··· EXERCISE DATA ···
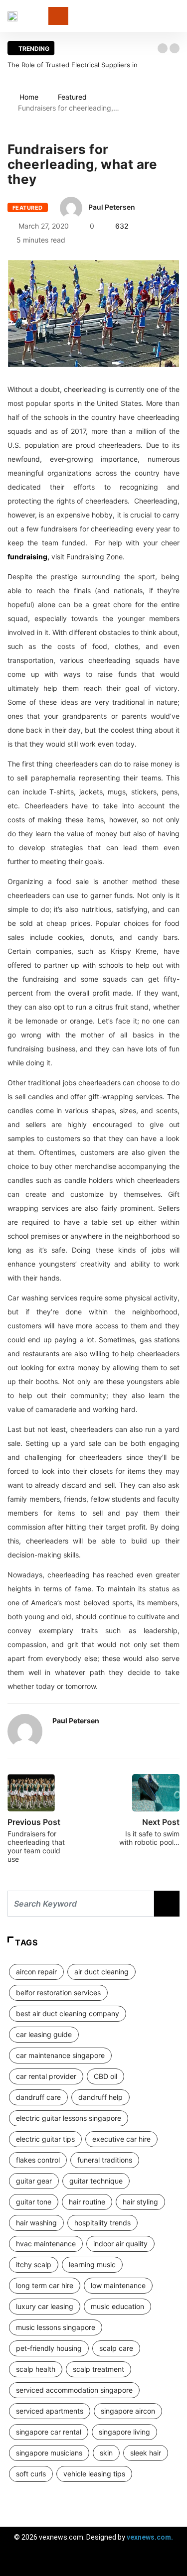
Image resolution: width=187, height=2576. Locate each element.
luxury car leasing (44, 2306)
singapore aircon (128, 2411)
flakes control (38, 2160)
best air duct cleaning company (67, 2013)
···
- **AIM OF THE TASK**
Copy out the line holding "singapore aircon (128, 2411)" along with all lines after it through the end of the entries, exactly and only these.

- **TASK RESULT**
singapore aircon (128, 2411)
flakes control (38, 2160)
best air duct cleaning company (67, 2013)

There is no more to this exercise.